Global regexes & .test()

When .test() return true, the .lastIndex doesn't reset, even when testing another string

The Problem

The more I've used regular expressions in JavaScript, the more I've tended to use the global flag, since this is typically the behavior I want (for example, when doing str.replace(regex) or regex.exec(str)).

Recently, I created a regex to determine if a SQL statement manipulates the DB (insert/update/delete) or if it's a simple query (select):

let is_change_regex = /^INSERT|^UPDATE|^DELETE/gi;

Notice that I included a g flag at the end to make it global out of habit.

However, when I ran is_change_regex.test(sql) against several DELETE statements, every other one returned true. They are all DELETE statements, so I had expected all of them to return true.

Understanding Why

As usual, MDN gives a clear explanation of what's going on in the RegExp.test() docs:

When a regex has the global flag set, test() will advance the lastIndex of the regex. Further calls to test(str) will resume searching str starting from lastIndex. The lastIndex property will continue to increase each time test() returns true.

Then it highlights the gotcha with a Note:

Note: As long as test() returns true, lastIndex will not reset — even when testing a different string!

This mostly makes sense when thinking about it from an implementation standpoint.

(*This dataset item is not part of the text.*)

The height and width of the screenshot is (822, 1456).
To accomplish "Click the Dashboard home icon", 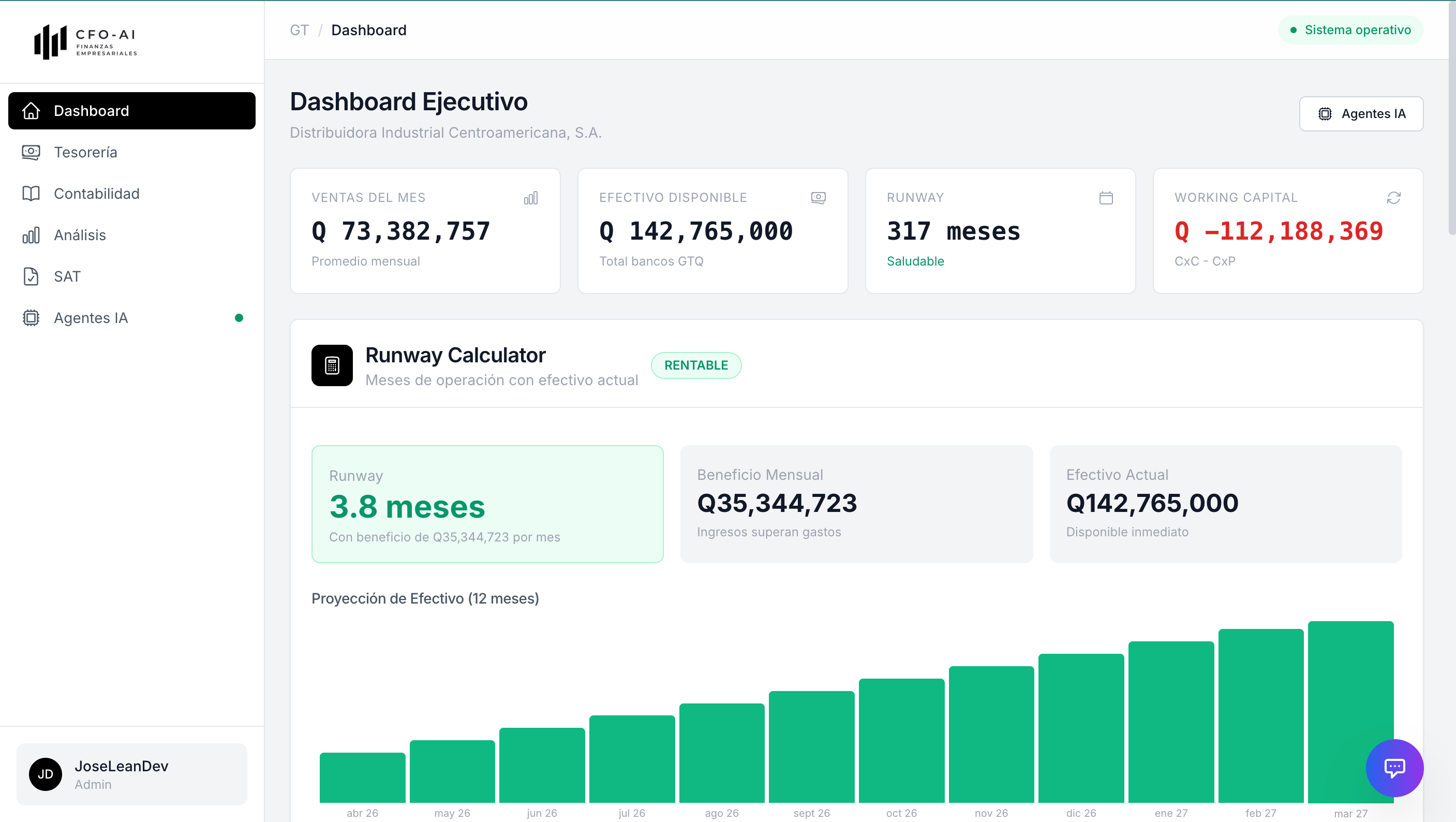I will click(x=31, y=111).
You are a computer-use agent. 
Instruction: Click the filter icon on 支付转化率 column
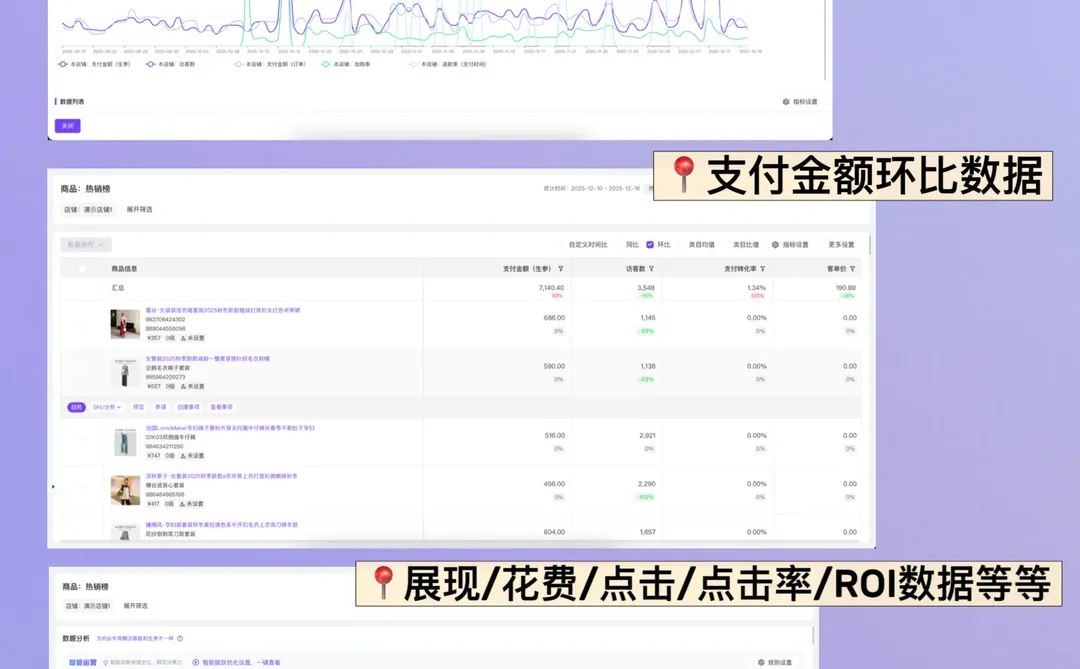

The .lastIndex property is how a global regex can maintain state when replacing something multiple times throughout a string, or when .exec() is called multiple times against the same string. It makes sense that using a global regex with .test() would allow the caller to test() the string multiple times, walking through the string to see how many regex matches there are in it.

But it's counter-intuitive that it doesn't reset the .lastIndex when testing a different string. Perhaps the ECMAScript Committee felt like that was too much magic, or may not be performant.